▶ WORK INSTRUCTIONS:
Extract every line of the listing below that contains the string "Open". Treat uppercase and lowercase letters as different.

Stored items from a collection

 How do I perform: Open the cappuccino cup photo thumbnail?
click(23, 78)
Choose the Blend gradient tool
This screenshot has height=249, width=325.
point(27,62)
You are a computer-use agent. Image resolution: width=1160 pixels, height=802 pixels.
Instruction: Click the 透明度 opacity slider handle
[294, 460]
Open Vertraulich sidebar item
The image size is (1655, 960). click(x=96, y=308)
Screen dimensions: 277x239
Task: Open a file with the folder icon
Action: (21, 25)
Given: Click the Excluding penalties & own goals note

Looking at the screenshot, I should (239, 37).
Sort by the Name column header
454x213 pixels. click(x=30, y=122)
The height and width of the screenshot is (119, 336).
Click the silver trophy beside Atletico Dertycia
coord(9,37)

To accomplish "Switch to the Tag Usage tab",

▶ FULL RESPONSE:
 How do I perform: Open the cappuccino cup photo thumbnail?
Open Vertraulich sidebar item
Task: Open a file with the folder icon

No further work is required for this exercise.